Pourtant, la science n’a pas toujours eu pas cette image de « sélection » comme le rappelle Pierre Léna. « Après la Révolution française, la science a joué un rôle d’ascenseur social. Gaspard Monge pensait que la création des grandes écoles scientifiques ouverte à tous sans distinction sociale, comme Polytechnique, effacerait les privilèges de la naissance. Mais aujourd’hui, de manière générale, on s’aperçoit que notre système scolaire trie deux catégories d’élèves : les bons et très bons élèves en mathématiques qui représentent un tiers de la population scolaire à 15 ans, et de l’autre côté 40% qui sont en difficultés et rejetés ». De ce fait, les sciences n’ont pas contribué à donner une égalité sociale.
Sans pour autant faire de chaque Français un spécialiste des sciences de la vie et des sciences dures, scientifiques et responsables des programmes scolaires sont convaincus de l’importance de maîtriser quelques clés, comme le raisonnement et la démarche scientifique. « C’est ce que nous faisons à la Cité des sciences et au Palais de découverte » nous explique Claudie Haigneré, aujourd’hui présidente d’Universcience. « Nous nous adressons au public le plus large possible. Il est de notre devoir de rendre la science compréhensible afin que l’on puisse se l’approprier ». Jean-François Bach rappelle pour sa part que « si la science est aujourd’hui mal comprise, c’est justement parce que nos concitoyens n’ont pas toujours la culture scientifique suffisante, créant des malentendus et des incompréhensions."

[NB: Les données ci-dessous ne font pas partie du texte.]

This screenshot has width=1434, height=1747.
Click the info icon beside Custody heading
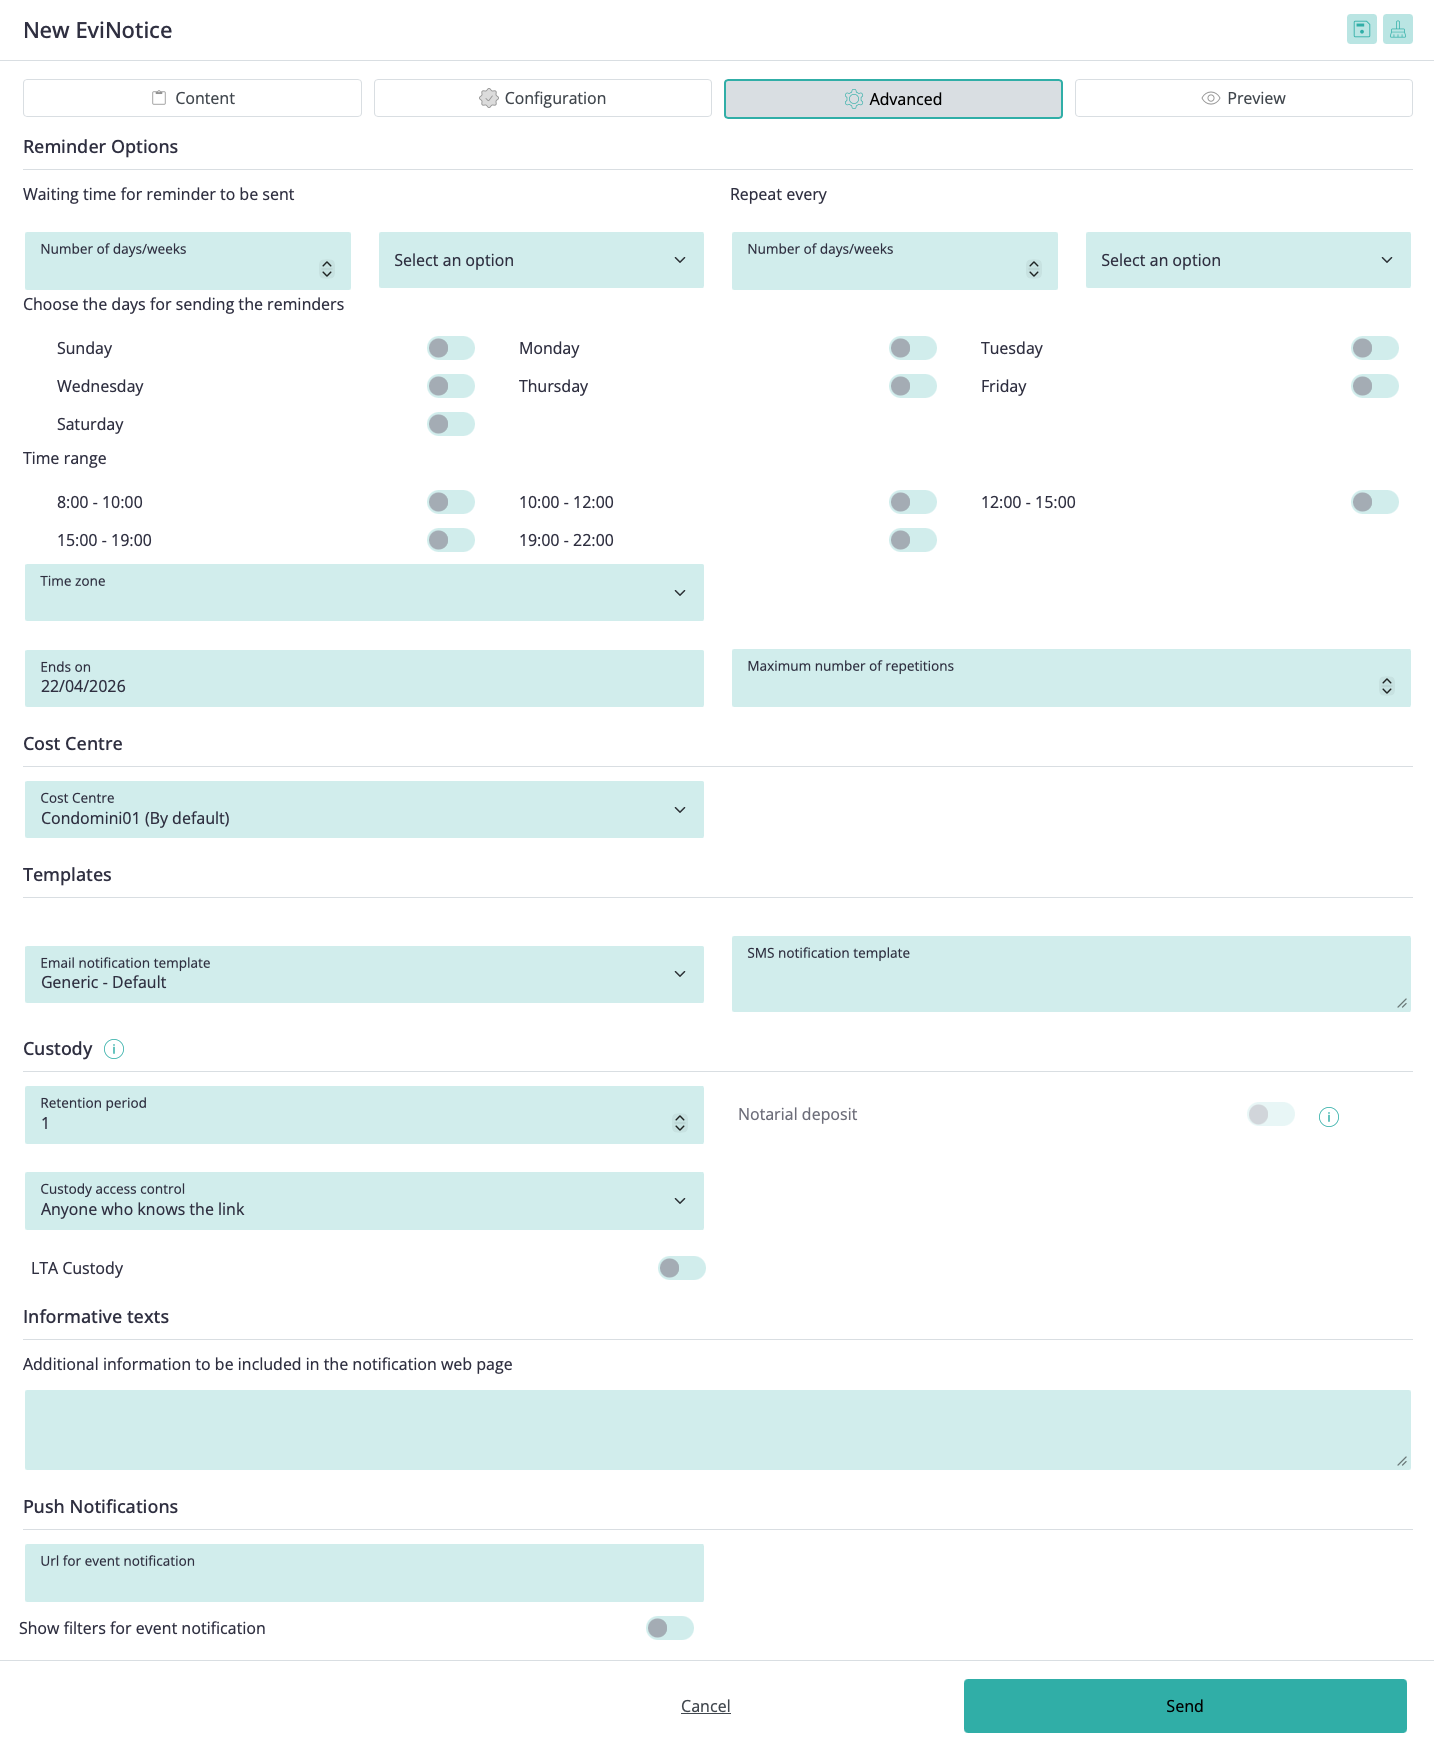(x=114, y=1049)
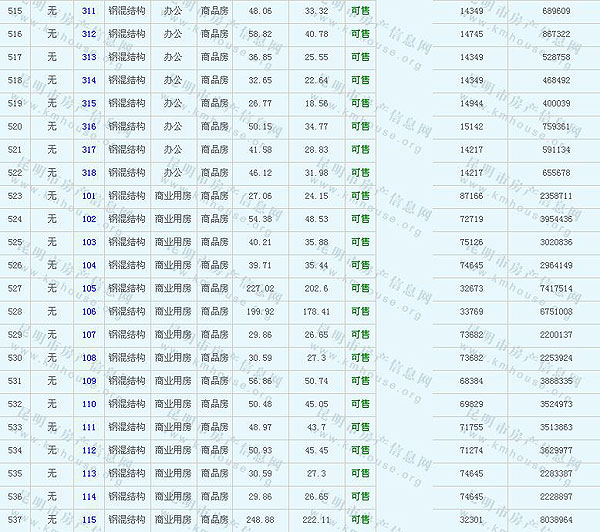Open unit 318 details link
This screenshot has width=600, height=532.
(89, 173)
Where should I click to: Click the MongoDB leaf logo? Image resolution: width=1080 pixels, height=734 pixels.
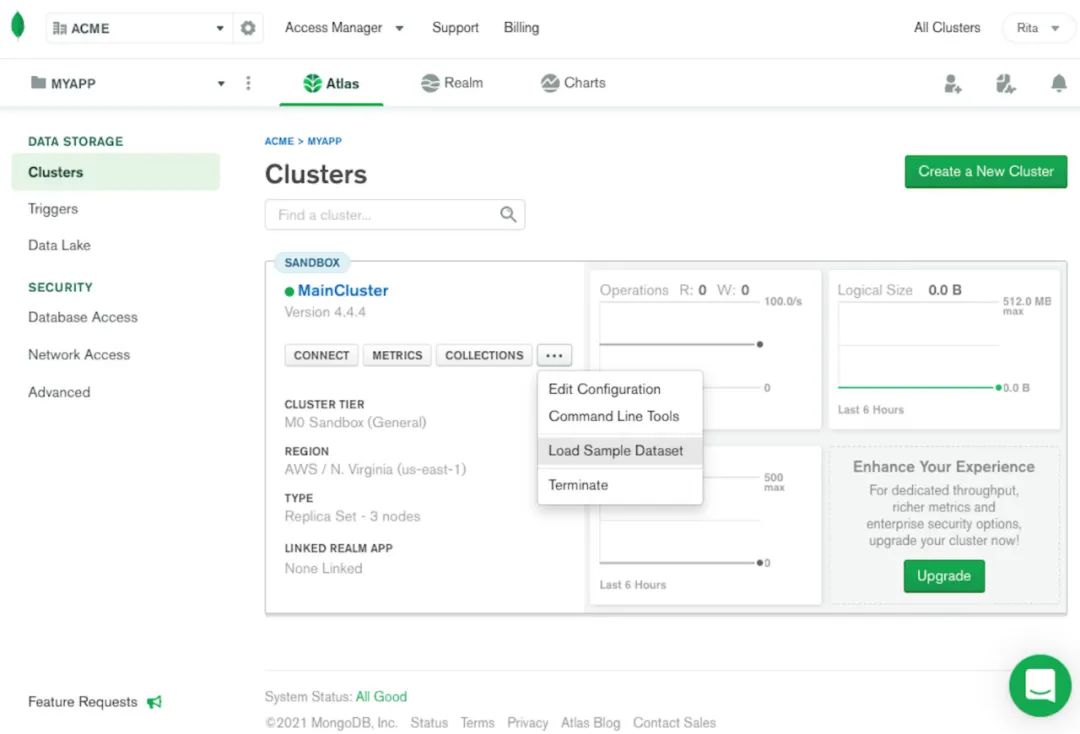point(18,26)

Le raisonnement scientifique (on n’affirme pas sans prouver, tout ce qui est scientifique est reproductible, le scientifique sait reconnaître quand il ne sait pas) est très important pour faire le tri parmi toutes les informations dont nous sommes noyés avec les nouvelles technologies. Dans un monde où tout peut être dit, il est désormais une évidence que celui qui réceptionne l’information doit s’assurer de sa véracité, prendre de la distance. Et Claudie Haigneré ajoute sur ce point : « Il faut apprendre à faire la différence entre croyance, opinion et démarche scientifique ».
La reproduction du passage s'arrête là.